OKLAHOMA CITY (AP) - Road conditions improved across Oklahoma on Thursday as temperatures climbed above freezing, but the number of homes and businesses left without electricity because of a deadly two-day winter storm climbed as well.
Slick spots and isolated patches of ice remained on roadways, bridges, ramps and overpasses, the Oklahoma Department of Transportation reported, but driving was less hazardous as frozen precipitation continued to melt.
Meanwhile, just as utility crews were making progress on restoring power to customers in hard-hit eastern Oklahoma, the overall outage number went up.
The Oklahoma Corporation Commission reported 25,986 homes and businesses without electric service, up from just over 20,000 earlier in the day. The number had dwindled to 20,509 by late Thursday, said Michelann Ooten, a spokeswoman for the Oklahoma Department of Emergency Management.
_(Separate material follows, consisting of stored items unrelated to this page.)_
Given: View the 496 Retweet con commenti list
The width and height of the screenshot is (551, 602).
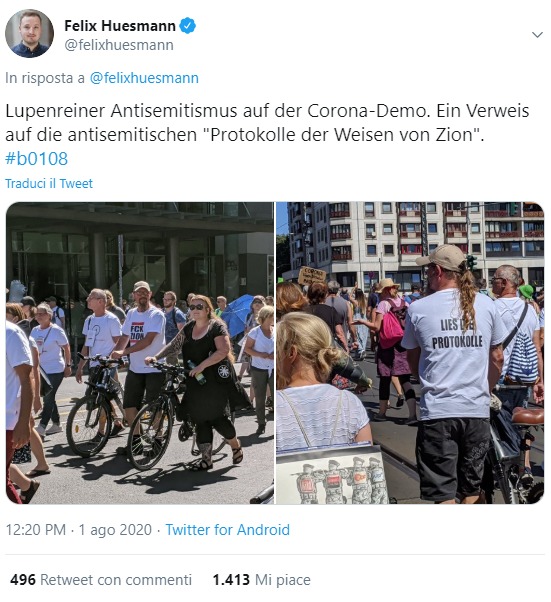Looking at the screenshot, I should (101, 580).
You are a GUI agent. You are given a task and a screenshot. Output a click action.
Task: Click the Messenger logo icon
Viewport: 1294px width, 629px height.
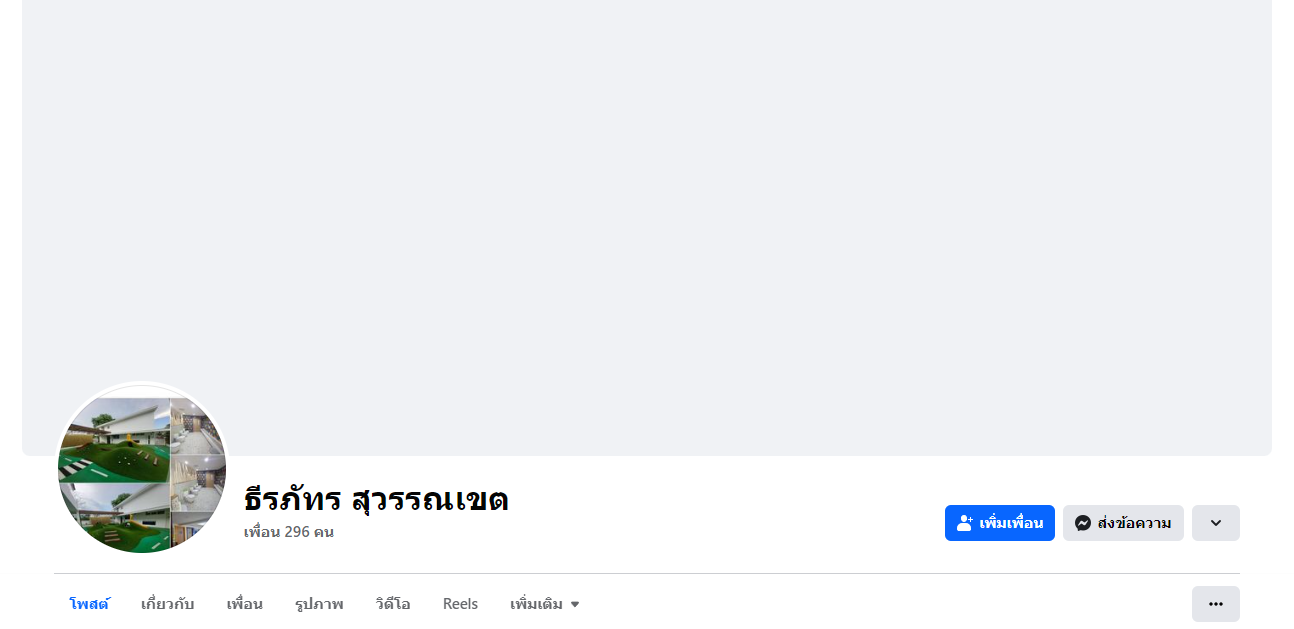[1082, 523]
The two-day winter storm coated power lines and trees with up to 1¼ inches of ice, much of which began thawing on Thursday.
Sid Sperry, a spokesman for the Oklahoma Association of Electric Cooperatives, had said warmer conditions would help power restoration efforts, but he also warned that outages might go up.
"It's a double-edged sword," he said. "Anytime the weather warms up above freezing and the ice melts off power lines it causes them to bounce, so you may have a few more outages.
"Another downside is that as the roads begin to thaw, rural roads are not paved so they become difficult to drive through. Warmer temperatures have a negative and positive effect."
Nearly 40,000 Oklahoma customers were without power at the height of the storm late Tuesday.
Temperatures ranging from the upper 30s to middle 50s gave motorists and emergency responders a break. The Oklahoma Highway Patrol worked more than 1,150 weather-related collisions, 200 involving injury.
Three people died in traffic accidents attributed to the storm and nearly 500 injuries were related to falls, slips and sledding accidents, the Oklahoma Department of Emergency Management said.
Four shelters continued to operate in eastern Oklahoma. As many as 107 people stayed at shelters Wednesday night, emergency management officials said.